TASK:
Every record shown below is to be output exactly.

DATA EXTRACT:
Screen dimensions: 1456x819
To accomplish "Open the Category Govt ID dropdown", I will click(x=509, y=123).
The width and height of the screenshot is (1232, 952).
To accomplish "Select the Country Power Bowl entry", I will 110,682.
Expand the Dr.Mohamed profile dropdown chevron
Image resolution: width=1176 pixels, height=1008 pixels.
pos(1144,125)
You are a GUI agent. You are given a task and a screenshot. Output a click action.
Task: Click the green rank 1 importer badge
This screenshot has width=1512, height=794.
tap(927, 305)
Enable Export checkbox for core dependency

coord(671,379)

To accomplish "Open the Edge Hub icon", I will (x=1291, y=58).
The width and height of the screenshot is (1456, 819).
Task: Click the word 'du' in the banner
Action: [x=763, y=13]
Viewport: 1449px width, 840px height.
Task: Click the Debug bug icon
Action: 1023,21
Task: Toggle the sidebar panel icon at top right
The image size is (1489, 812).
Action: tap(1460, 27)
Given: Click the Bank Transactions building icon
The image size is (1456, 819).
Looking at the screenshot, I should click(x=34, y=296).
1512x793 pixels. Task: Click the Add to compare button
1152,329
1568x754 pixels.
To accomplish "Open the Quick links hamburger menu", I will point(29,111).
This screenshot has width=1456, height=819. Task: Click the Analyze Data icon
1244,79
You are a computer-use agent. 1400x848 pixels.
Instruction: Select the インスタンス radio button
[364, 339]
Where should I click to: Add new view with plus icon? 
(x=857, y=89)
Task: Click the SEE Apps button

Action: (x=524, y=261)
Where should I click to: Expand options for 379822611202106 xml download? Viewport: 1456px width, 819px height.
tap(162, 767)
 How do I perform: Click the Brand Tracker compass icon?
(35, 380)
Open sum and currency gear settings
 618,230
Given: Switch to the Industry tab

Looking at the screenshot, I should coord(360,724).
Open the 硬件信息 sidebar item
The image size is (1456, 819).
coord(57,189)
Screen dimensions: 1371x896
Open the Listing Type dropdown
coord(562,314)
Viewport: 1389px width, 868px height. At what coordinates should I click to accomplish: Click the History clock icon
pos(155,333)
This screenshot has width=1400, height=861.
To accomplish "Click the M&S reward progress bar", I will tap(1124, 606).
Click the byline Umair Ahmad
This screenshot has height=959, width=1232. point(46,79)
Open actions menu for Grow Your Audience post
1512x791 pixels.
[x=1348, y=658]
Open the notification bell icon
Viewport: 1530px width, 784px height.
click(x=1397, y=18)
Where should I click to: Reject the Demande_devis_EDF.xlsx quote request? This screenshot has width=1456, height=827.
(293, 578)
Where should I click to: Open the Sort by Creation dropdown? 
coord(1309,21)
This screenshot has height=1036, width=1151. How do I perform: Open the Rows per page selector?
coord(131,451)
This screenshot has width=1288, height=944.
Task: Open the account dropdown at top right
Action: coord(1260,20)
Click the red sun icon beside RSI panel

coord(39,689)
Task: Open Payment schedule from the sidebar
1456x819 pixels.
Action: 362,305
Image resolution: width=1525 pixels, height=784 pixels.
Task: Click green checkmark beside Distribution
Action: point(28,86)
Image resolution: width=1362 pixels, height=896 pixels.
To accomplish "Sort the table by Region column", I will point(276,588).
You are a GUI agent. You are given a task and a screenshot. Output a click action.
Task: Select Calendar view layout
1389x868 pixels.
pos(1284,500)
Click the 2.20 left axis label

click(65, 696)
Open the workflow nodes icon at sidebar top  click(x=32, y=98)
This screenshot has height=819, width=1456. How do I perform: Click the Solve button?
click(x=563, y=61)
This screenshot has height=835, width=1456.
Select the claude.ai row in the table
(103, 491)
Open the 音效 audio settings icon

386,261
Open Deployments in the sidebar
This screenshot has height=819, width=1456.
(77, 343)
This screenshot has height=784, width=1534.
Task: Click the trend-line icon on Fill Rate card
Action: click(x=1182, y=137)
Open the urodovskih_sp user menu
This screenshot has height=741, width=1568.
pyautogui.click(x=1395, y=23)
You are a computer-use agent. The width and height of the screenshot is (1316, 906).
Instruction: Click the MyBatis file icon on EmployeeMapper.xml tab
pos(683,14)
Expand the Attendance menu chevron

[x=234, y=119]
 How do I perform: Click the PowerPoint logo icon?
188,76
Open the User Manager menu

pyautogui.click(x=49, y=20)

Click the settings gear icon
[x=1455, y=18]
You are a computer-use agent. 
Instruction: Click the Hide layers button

EXPECTED OUTPUT:
Screen dimensions: 1456x819
To accomplish "Open the Category Govt ID dropdown", I will click(x=509, y=123).
The width and height of the screenshot is (1232, 952).
To accomplish "Select the Country Power Bowl entry", I will 110,682.
Expand the Dr.Mohamed profile dropdown chevron
Image resolution: width=1176 pixels, height=1008 pixels.
pos(1144,125)
You are a GUI agent. You are given a task and a screenshot. Output a click action.
Task: Click the green rank 1 importer badge
This screenshot has width=1512, height=794.
tap(927, 305)
Enable Export checkbox for core dependency

coord(671,379)

To accomplish "Open the Edge Hub icon", I will (x=1291, y=58).
The width and height of the screenshot is (1456, 819).
Task: Click the word 'du' in the banner
Action: [x=763, y=13]
Viewport: 1449px width, 840px height.
Task: Click the Debug bug icon
Action: 1023,21
Task: Toggle the sidebar panel icon at top right
The image size is (1489, 812).
Action: tap(1460, 27)
Given: Click the Bank Transactions building icon
The image size is (1456, 819).
Looking at the screenshot, I should click(x=34, y=296).
1512x793 pixels. Task: Click the Add to compare button
1152,329
1568x754 pixels.
To accomplish "Open the Quick links hamburger menu", I will point(29,111).
This screenshot has width=1456, height=819. Task: Click the Analyze Data icon
1244,79
You are a computer-use agent. 1400x848 pixels.
Instruction: Select the インスタンス radio button
[364, 339]
Where should I click to: Add new view with plus icon? 
(x=857, y=89)
Task: Click the SEE Apps button

Action: (x=524, y=261)
Where should I click to: Expand options for 379822611202106 xml download? Viewport: 1456px width, 819px height.
tap(162, 767)
 How do I perform: Click the Brand Tracker compass icon?
(35, 380)
Open sum and currency gear settings
 618,230
Given: Switch to the Industry tab

Looking at the screenshot, I should coord(360,724).
Open the 硬件信息 sidebar item
The image size is (1456, 819).
coord(57,189)
Screen dimensions: 1371x896
Open the Listing Type dropdown
coord(562,314)
Viewport: 1389px width, 868px height. At what coordinates should I click to accomplish: Click the History clock icon
pos(155,333)
This screenshot has width=1400, height=861.
To accomplish "Click the M&S reward progress bar", I will tap(1124, 606).
Click the byline Umair Ahmad
This screenshot has height=959, width=1232. point(46,79)
Open actions menu for Grow Your Audience post
1512x791 pixels.
[x=1348, y=658]
Open the notification bell icon
Viewport: 1530px width, 784px height.
click(x=1397, y=18)
Where should I click to: Reject the Demande_devis_EDF.xlsx quote request? This screenshot has width=1456, height=827.
(293, 578)
Where should I click to: Open the Sort by Creation dropdown? 
coord(1309,21)
This screenshot has height=1036, width=1151. How do I perform: Open the Rows per page selector?
coord(131,451)
This screenshot has width=1288, height=944.
Task: Open the account dropdown at top right
Action: coord(1260,20)
Click the red sun icon beside RSI panel

coord(39,689)
Task: Open Payment schedule from the sidebar
1456x819 pixels.
Action: 362,305
Image resolution: width=1525 pixels, height=784 pixels.
Task: Click green checkmark beside Distribution
Action: point(28,86)
Image resolution: width=1362 pixels, height=896 pixels.
To accomplish "Sort the table by Region column", I will point(276,588).
You are a GUI agent. You are given a task and a screenshot. Output a click action.
Task: Select Calendar view layout
1389x868 pixels.
pos(1284,500)
Click the 2.20 left axis label

click(65, 696)
Open the workflow nodes icon at sidebar top  click(x=32, y=98)
This screenshot has height=819, width=1456. How do I perform: Click the Solve button?
click(x=563, y=61)
This screenshot has height=835, width=1456.
Select the claude.ai row in the table
(103, 491)
Open the 音效 audio settings icon

386,261
Open Deployments in the sidebar
This screenshot has height=819, width=1456.
(77, 343)
This screenshot has height=784, width=1534.
Task: Click the trend-line icon on Fill Rate card
Action: click(x=1182, y=137)
Open the urodovskih_sp user menu
This screenshot has height=741, width=1568.
pyautogui.click(x=1395, y=23)
You are a computer-use agent. The width and height of the screenshot is (1316, 906).
Instruction: Click the MyBatis file icon on EmployeeMapper.xml tab
pos(683,14)
Expand the Attendance menu chevron

[x=234, y=119]
 How do I perform: Click the PowerPoint logo icon?
188,76
Open the User Manager menu

pyautogui.click(x=49, y=20)

Click the settings gear icon
[x=1455, y=18]
You are a computer-use agent. 
Instruction: Click the Hide layers button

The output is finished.